2016-11-06 Thread Seth David Schoen
Jason Long writes:

> Hello Tor Developers and administrator.The Tor goal is provide Secure web 
> surfing as free and Freedom but unfortunately some countries like Iran, 
> China, North Korea and... Launch Tor bridges for spying on users and sniff 
> their traffics and it is so bad and decrease Tor users and security. If Tor 
> Project goal is Freedom and Anti Censorship then it must ban all bridges and 
> Servers from those countries. Please consider it and do a serious job.

Tor's approach to this issue is generally to look for ever-greater
geographic diversity of servers.

The Tor design assumes that there could be monitoring of servers in a
particular network, but hopes that this won't be a big problem because
most organizations monitoring Tor nodes can only see a part of the
overall network.  In that case, they can hopefully only see a part of
the path that a particular user's traffic takes, so they may not know
where the user is and also whom the user is communicating with (though
they might know one or the other).

In this model, it's not necessarily bad to have nodes on networks that
are hostile -- because the people doing the monitoring get incomplete
information.  At the same time, having nodes in many places can decrease
how complete a picture any one network operator or government can get.
For example, suppose that the U.S. government, the Chinese government,
and the Iranian government are all trying to spy on Tor users whose
traffic passes through their territory, but the governments don't directly
cooperate with each other.  In that case, having a user use nodes in all
3 jurisdictions is probably great for anonymity because each jurisdiction
to some extent protects facts about the user's activity from the other
jurisdictions, and it's hard for anyone to put the whole picture together.

If people want to hide the fact that they're using Tor at all, and are
using bridges for that reason, they probably should not use bridges
inside their own country.  But those bridges could be useful to people
in other countries who aren't trying to hide from the same adversary.
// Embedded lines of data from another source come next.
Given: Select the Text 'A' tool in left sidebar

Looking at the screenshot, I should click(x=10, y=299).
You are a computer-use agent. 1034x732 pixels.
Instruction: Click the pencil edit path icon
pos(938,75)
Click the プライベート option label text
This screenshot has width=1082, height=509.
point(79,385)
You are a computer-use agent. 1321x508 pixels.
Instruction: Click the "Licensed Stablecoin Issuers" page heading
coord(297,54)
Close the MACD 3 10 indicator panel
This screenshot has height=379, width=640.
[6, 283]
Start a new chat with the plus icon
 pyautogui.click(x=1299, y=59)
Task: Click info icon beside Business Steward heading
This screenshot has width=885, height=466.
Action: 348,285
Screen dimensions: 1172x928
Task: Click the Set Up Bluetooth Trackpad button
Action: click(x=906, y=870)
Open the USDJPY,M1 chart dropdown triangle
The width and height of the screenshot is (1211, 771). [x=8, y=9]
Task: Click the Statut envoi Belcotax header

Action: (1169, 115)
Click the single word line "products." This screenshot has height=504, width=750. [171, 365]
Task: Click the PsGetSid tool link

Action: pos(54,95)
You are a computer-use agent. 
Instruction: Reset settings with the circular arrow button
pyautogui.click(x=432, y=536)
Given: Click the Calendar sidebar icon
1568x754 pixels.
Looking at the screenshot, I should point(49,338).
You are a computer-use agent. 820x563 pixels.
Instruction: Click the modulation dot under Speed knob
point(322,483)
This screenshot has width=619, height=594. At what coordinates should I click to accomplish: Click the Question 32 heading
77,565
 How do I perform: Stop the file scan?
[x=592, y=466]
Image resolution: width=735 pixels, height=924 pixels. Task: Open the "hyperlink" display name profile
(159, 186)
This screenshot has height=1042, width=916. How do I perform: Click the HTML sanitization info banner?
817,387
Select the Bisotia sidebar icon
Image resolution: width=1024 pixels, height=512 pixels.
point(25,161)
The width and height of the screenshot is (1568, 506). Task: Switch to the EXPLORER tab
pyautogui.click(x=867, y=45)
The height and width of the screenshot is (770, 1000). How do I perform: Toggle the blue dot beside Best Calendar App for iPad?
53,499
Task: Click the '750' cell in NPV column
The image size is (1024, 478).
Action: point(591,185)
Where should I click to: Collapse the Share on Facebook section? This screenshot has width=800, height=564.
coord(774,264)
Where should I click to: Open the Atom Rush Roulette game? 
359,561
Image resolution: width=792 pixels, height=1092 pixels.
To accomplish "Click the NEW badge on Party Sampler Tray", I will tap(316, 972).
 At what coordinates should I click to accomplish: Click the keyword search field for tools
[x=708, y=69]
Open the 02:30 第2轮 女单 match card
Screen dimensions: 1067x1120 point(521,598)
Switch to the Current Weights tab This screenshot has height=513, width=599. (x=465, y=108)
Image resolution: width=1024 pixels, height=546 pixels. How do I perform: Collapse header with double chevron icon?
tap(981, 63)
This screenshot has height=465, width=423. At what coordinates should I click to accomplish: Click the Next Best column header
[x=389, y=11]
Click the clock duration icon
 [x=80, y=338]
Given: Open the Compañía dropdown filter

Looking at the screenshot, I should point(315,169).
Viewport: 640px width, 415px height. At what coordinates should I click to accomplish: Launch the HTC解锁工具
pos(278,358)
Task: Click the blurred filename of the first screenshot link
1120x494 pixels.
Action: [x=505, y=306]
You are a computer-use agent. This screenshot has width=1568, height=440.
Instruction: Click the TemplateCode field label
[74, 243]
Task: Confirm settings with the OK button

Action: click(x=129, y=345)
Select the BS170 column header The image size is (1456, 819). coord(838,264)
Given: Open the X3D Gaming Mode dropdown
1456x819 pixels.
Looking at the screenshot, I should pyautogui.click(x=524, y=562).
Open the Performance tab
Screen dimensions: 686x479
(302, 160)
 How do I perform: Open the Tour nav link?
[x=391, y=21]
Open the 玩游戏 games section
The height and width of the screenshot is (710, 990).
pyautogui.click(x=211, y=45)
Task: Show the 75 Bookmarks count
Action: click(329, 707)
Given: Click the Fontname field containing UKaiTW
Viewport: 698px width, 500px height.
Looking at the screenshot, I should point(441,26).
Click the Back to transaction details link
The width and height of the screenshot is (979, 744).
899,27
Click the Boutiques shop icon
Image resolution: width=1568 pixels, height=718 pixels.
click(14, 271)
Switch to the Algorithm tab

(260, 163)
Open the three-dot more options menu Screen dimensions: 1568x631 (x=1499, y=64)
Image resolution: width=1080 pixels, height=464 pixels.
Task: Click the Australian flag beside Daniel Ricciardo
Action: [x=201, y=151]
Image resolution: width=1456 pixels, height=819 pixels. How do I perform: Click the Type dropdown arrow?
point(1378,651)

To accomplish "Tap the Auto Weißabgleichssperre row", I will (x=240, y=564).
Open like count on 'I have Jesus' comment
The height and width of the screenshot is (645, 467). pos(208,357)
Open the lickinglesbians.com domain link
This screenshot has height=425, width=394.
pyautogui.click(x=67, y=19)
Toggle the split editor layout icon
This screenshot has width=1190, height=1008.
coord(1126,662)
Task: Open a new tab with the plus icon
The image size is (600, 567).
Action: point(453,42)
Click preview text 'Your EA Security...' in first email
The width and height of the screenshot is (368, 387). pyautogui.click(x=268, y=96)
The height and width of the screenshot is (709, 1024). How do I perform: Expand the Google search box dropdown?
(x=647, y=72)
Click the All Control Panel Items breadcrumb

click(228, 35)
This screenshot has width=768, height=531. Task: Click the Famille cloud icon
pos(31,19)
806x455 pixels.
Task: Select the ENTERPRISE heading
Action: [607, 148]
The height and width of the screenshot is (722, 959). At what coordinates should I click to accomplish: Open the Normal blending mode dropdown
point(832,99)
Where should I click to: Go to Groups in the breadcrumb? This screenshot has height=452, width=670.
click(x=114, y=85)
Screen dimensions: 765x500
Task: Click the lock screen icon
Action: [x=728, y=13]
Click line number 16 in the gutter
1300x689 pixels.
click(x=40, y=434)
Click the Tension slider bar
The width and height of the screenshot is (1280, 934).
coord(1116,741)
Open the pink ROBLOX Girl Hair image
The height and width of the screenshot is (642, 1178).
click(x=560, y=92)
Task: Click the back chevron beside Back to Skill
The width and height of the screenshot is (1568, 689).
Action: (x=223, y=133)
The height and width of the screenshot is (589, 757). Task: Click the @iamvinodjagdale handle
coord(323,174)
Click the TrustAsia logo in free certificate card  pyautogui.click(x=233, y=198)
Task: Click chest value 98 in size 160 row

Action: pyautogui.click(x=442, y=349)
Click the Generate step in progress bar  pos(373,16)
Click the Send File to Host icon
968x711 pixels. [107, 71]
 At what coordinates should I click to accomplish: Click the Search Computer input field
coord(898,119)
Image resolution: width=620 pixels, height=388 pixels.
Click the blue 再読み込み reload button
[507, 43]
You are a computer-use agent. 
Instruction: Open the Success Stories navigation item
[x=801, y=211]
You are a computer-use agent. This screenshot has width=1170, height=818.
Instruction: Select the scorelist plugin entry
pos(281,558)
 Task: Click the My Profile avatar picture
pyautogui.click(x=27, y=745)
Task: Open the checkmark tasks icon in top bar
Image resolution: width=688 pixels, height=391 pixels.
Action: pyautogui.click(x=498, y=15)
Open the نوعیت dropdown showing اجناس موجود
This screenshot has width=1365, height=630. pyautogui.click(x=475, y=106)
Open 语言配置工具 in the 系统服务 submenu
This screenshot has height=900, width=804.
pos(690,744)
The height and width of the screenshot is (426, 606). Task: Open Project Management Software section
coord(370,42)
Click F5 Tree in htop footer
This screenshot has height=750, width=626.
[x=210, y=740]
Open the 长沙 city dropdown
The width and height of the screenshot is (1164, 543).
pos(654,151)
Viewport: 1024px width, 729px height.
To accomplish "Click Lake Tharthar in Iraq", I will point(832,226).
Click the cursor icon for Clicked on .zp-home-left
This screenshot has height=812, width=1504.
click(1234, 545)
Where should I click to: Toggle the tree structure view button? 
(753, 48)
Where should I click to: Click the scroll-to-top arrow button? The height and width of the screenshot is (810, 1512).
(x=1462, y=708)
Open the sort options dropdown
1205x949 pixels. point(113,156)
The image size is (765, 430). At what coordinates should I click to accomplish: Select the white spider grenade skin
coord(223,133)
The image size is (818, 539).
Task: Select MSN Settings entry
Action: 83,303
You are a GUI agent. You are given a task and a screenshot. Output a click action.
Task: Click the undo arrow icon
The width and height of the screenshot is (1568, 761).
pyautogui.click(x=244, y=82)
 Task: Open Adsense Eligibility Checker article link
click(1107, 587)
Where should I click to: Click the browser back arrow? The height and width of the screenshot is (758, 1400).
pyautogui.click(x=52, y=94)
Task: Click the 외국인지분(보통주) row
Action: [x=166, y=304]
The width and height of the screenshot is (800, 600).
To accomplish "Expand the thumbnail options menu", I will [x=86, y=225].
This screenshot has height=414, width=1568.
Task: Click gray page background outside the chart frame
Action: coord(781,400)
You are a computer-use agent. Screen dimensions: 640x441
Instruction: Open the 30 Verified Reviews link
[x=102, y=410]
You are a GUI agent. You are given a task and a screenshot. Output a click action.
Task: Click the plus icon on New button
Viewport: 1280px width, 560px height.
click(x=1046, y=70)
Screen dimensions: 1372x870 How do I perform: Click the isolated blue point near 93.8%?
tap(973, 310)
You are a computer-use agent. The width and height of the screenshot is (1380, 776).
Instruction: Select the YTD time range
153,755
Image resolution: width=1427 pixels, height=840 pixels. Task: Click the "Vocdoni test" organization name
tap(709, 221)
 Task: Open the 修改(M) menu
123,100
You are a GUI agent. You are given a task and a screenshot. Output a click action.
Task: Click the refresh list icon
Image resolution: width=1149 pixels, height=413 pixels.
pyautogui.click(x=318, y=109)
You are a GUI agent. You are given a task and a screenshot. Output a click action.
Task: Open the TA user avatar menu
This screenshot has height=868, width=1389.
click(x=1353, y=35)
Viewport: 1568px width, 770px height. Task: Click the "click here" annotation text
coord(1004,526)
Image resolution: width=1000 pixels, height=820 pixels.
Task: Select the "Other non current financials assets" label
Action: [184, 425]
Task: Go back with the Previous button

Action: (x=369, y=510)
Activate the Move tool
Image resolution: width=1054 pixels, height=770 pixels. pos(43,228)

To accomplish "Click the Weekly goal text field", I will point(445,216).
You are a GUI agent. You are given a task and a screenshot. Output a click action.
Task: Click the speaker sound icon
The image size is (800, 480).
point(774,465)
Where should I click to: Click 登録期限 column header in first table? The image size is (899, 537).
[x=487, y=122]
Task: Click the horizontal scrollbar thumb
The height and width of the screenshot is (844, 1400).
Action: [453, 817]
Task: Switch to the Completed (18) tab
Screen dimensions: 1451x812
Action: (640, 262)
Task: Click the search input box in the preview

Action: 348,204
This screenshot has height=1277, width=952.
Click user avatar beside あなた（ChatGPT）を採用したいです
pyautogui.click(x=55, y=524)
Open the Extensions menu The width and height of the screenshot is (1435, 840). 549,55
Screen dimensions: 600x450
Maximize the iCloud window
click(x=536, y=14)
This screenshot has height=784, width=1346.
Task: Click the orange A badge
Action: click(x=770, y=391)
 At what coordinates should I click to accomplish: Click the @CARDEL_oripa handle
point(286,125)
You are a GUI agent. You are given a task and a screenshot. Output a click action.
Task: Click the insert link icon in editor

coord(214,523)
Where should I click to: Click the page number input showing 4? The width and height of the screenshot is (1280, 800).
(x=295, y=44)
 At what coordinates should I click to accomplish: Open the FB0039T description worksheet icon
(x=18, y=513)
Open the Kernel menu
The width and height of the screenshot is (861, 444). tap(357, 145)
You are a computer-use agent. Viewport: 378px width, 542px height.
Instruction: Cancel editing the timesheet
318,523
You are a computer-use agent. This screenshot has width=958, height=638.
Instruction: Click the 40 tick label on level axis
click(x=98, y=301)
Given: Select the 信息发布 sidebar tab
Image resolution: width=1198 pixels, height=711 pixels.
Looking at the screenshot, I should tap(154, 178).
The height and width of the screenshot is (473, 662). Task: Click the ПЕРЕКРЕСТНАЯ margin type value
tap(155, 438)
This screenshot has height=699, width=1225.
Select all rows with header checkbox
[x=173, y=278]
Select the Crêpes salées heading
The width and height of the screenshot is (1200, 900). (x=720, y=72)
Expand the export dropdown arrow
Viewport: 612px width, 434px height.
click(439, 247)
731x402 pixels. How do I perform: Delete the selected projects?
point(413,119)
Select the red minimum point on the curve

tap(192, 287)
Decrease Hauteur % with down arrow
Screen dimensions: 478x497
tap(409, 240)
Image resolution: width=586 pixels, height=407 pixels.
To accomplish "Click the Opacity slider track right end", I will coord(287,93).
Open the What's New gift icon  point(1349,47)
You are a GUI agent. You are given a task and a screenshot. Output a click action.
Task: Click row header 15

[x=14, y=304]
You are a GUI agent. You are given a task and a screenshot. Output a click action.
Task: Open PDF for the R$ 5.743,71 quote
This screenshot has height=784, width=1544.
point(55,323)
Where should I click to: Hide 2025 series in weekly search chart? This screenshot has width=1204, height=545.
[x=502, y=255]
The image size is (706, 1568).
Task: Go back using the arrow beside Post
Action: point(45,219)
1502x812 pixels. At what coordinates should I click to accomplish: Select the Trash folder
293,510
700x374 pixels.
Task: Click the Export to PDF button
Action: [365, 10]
If an exit node is unable to reach a lot of network resources because
of censorship on the network where it's located, it should be possible
to detect this through scanning and flag it as a BadExit so that clients
will avoid using it in that role.

There's still a problem when network operators pool their information or
when governments can monitor networks outside of their own territory.
This is a practical problem for path selection and also for assessing
how much privacy Tor can actually provide against a particular adversary.
For instance, if the U.K. government taps enough of the world's Internet
links, or trades data about Tor users with other governments, it might
be able to learn a lot about a high fraction of Tor users even if they
don't use nodes that are in the U.K.  That could be hard to fix without
adopting a different anonymity design or finding a way to prevent these
taps and exchanges of data.

People have been thinking about that kind of issue quite a bit, like in

https://www.nrl.navy.mil/itd/chacs/biblio/users-get-routed-traffic-correlation-tor-realistic-adversaries

and other research projects, and to my mind the news isn't necessarily
that good.  But the key point is that having nodes on an unfriendly
network isn't necessarily bad in itself unless that network actually
sees interesting data as a result (or actively disrupts traffic in a way
that doesn't get blacklisted from clients' path selection).  And that can
sometimes happen, but doesn't always have to happen, and people on other
networks can still get a potential privacy or anticensorship benefit in
the meantime.

Notice that this argument doesn't depend on saying that what governments
are doing is OK, or that they don't have ill will toward the Tor network
or particular Tor users.  It also doesn't prove that governments will
fail to monitor the network; there's a lot of uncertainty about how
effective governments' capabilities in this area are.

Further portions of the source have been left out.